WHAT TO DO
Where in the data does the word "computer" appear? Find those lines and copy them.

__________________________________________________

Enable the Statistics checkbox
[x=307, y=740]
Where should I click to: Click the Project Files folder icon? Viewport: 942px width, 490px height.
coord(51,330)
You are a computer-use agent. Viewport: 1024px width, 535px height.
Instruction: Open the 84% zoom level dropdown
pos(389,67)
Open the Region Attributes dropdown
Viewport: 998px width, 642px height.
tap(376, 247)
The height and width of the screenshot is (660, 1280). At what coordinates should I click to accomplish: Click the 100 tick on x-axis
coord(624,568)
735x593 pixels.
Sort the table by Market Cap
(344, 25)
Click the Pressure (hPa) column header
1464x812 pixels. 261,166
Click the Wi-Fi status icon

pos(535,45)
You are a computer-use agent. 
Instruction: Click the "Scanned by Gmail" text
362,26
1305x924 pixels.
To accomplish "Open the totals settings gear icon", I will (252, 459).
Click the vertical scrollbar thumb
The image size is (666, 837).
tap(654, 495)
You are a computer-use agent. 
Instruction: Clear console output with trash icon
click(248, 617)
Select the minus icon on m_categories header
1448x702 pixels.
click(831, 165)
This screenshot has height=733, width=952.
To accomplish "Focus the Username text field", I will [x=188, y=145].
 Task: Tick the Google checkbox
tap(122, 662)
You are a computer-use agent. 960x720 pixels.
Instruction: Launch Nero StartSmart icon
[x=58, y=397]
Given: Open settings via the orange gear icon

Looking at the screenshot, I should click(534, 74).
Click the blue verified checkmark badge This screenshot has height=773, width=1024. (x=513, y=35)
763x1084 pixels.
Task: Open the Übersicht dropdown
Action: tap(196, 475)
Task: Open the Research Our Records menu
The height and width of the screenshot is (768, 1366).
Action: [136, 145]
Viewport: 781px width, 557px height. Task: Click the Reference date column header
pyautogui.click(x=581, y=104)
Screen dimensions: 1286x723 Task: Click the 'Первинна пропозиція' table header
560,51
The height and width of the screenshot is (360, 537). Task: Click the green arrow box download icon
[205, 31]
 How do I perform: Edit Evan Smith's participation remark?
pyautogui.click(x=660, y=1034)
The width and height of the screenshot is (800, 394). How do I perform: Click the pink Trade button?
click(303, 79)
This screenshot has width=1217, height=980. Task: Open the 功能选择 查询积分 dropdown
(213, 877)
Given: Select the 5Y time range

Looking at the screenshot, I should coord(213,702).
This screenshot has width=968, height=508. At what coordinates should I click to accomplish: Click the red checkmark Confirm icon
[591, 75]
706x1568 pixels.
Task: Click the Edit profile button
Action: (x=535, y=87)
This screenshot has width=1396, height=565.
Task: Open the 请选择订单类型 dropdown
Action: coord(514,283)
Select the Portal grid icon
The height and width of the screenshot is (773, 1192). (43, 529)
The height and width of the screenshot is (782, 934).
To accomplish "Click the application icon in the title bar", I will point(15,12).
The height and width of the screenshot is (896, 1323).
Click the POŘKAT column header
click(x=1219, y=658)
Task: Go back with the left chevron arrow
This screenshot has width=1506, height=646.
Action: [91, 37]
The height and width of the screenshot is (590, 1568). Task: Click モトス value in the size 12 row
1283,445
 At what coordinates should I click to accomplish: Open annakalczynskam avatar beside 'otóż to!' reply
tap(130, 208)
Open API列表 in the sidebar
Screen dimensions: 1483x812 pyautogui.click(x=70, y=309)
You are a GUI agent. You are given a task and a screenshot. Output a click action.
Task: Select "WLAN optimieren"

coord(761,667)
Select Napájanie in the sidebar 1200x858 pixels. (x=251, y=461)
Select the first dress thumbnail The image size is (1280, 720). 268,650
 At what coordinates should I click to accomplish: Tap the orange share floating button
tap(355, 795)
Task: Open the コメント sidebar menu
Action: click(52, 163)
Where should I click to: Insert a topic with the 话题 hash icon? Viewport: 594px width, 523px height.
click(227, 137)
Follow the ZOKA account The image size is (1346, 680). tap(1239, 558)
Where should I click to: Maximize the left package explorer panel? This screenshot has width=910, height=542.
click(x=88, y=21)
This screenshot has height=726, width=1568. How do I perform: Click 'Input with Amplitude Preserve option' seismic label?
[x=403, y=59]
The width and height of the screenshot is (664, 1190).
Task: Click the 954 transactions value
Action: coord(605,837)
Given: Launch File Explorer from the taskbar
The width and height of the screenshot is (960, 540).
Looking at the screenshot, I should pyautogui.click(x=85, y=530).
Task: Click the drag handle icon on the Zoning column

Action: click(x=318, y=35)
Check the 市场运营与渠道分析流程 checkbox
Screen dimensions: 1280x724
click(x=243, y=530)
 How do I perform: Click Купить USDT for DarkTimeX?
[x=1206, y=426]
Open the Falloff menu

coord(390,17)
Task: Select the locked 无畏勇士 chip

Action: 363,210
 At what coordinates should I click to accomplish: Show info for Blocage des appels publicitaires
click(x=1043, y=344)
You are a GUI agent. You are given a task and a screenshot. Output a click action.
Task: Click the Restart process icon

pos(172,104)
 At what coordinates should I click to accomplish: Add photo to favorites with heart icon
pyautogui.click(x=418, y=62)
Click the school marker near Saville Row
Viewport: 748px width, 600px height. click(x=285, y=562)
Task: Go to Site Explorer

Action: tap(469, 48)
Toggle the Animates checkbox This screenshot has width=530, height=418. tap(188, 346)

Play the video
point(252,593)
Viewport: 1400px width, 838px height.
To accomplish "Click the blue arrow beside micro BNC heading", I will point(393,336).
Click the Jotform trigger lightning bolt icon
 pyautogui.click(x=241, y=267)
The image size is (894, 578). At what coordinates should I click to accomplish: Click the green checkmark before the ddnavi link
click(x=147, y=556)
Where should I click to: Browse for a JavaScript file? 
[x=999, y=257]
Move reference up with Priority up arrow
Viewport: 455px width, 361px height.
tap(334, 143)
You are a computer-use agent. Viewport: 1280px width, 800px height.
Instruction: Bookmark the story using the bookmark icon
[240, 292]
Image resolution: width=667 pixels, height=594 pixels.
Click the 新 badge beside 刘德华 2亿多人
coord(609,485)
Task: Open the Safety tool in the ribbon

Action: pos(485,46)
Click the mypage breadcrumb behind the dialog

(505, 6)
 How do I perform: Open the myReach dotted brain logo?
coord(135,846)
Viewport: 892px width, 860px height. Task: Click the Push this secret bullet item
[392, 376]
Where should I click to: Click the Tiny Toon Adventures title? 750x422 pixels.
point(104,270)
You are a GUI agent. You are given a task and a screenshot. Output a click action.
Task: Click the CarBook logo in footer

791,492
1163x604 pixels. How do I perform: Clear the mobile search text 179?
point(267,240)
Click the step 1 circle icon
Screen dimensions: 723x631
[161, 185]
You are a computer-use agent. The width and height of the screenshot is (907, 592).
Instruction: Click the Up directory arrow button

__________________________________________________

SOLUTION TO THIS PROBLEM
You are a computer-use agent. Viewport: 1024px width, 535px height.
You are a computer-use agent. 
You are a computer-use agent. 
You are a computer-use agent. 960x720 pixels.
You are a computer-use agent. Viewport: 1280px width, 800px height.
You are a computer-use agent. The width and height of the screenshot is (907, 592).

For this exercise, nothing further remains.